▶ _Assignment_
Write what comes next in the text about dreams of acting stardom, picking up after its final sentence.

Yep, I was going to be a superstar.
But of course, I wasn't going to become just any Hollywood A Lister. I fully intended to be of the "legit" variety, paying my dues in the theatrical realm, which would of course give me that frisson of authenticity lacking from most "flavor of the month" celebrities that grace the covers of the supermarket check-out stand tabloids. I had it all planned out: after a few years honing my craft on Seattle's major stages, I'd pick up stakes for New York, make my Broadway debut, get noticed by film studios, become bi-coastal, and by now have at least one or two Oscars lining the mantel of my tastefully appointed Central Park West apartment (making every effort to avoid such crass symbolism at the Montana ranch). I'd be famous, rich, admired, and respected, yet still maintain that small-town American "aw shucks!" demeanor, which like Jimmy Stewart or Tom Hanks, would become my stock-in-trade, and the essence of my popularity.
Well, yeah things didn't exactly turn out quite like that, did they? Twenty years later, I'm still in Seattle, by choice if not by circumstance, and having suddenly and inexplicably found myself smack-dab in what the older generation terms "middle age", I find myself at a crossroads where, while the world of the theatre itself is always going to fill a large part of my life, I'm not certain at this point whether performing ever will again to the same extent it once did.

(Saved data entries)
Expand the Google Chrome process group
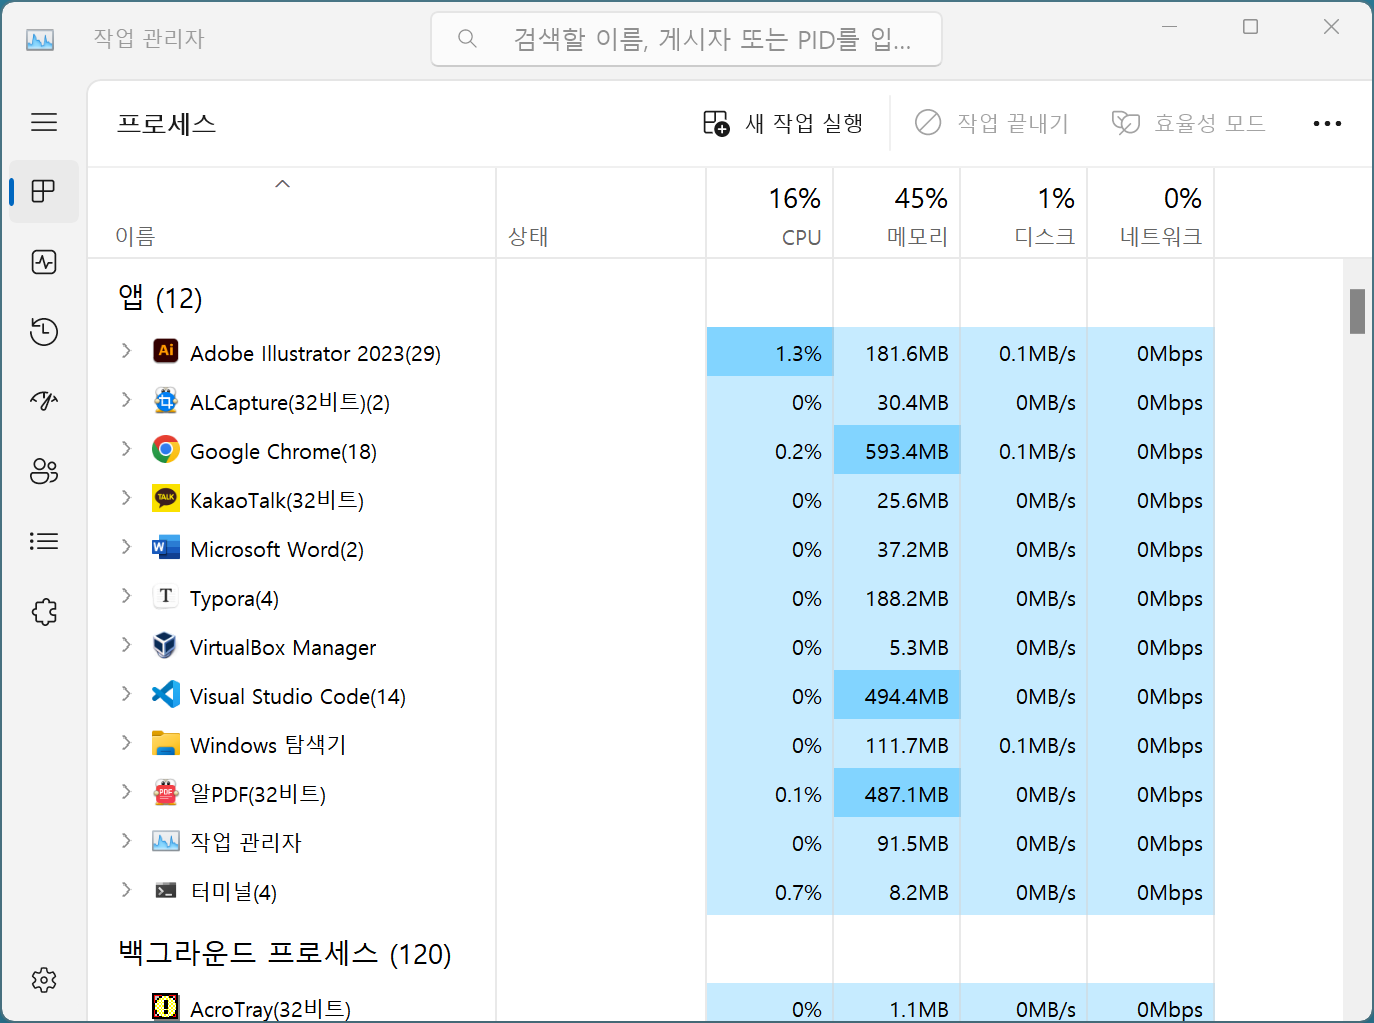The height and width of the screenshot is (1023, 1374). [126, 449]
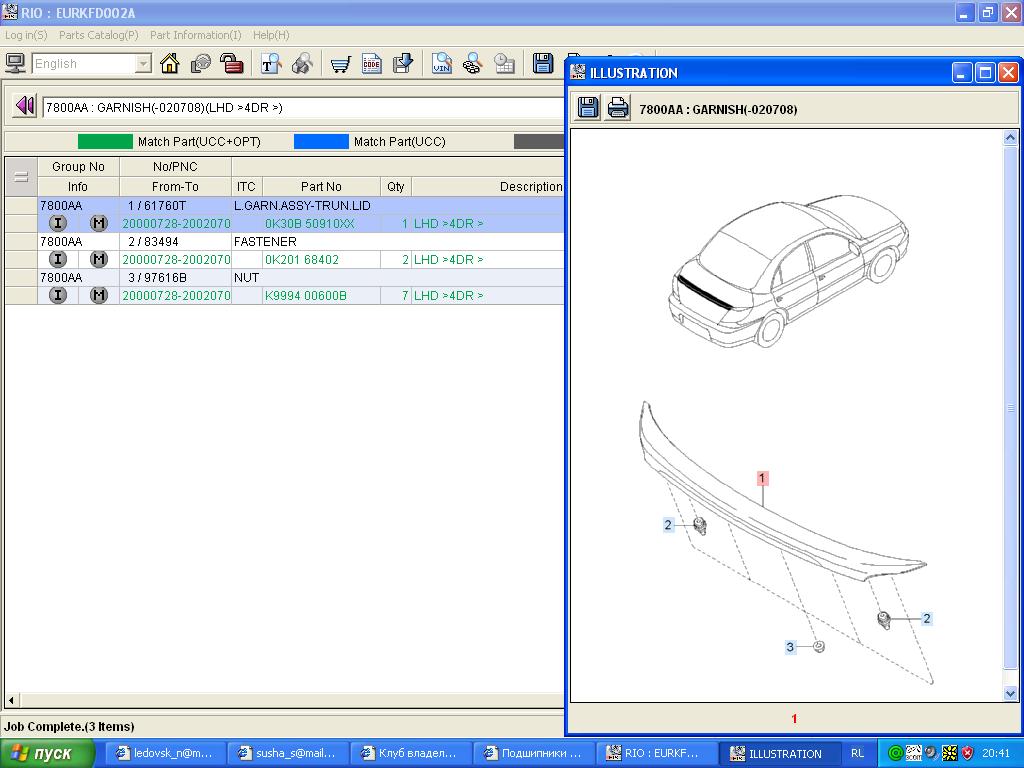Click the red padlock toolbar icon
This screenshot has height=768, width=1024.
tap(232, 64)
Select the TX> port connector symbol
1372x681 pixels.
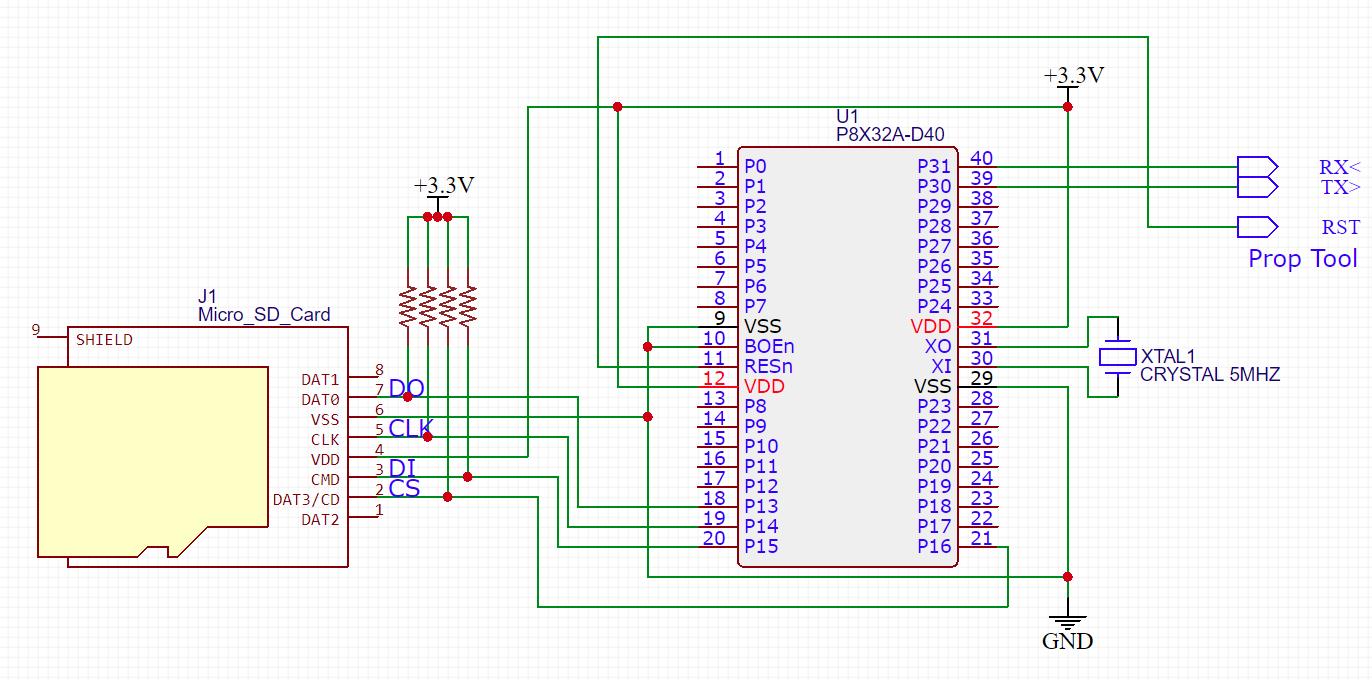1257,186
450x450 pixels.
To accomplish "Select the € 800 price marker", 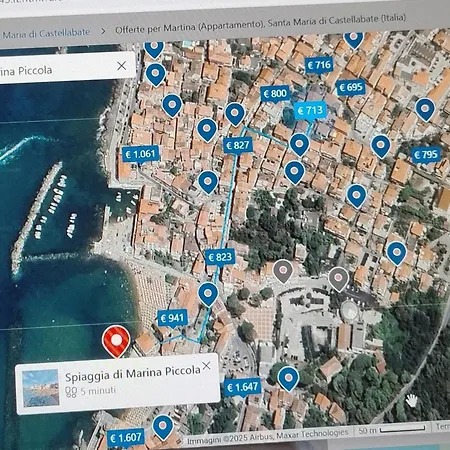I will [275, 94].
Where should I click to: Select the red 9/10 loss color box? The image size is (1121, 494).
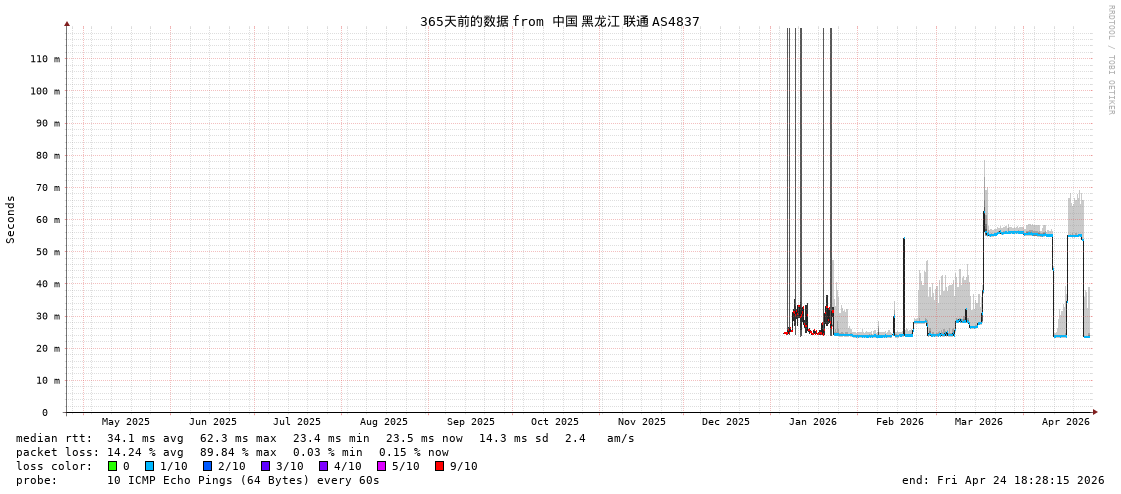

▶ _Output of the task_
It turns out my ambitions were slightly unrealistic, even for a naive, relatively unsophisticated 24 year-old who'd up until then had never lived in a town larger than Portland. It didn't take all that long to discover that whatever innate or cultivated talent I possessed was only going to carry me so far. In addition to talent, dauntless perveverence, unbridled sucking up, and plain good luck are just as essential in terms of who does or doesn't make the top. It's like having a high IQ: sure, scoring 145 puts you in the 98th percentile, but when you break it down into actual numbers that means there are roughly 130,000,000 people on the planet who are just as smart, if not smarter than you are. And most of them are a LOT smarter than you. It's the same with talent. You can be waaaaaaay up there on the Talent Quotient Index, but unless you're right at the very tippity-top, you need something more than that to give you that extra edge that marks the difference between minorly and the spectacularly successful. And after 20 years, I think I can say with a certain sense of humility that whatever those extra qualities may be, I don't have enough of them to turn that dream into reality.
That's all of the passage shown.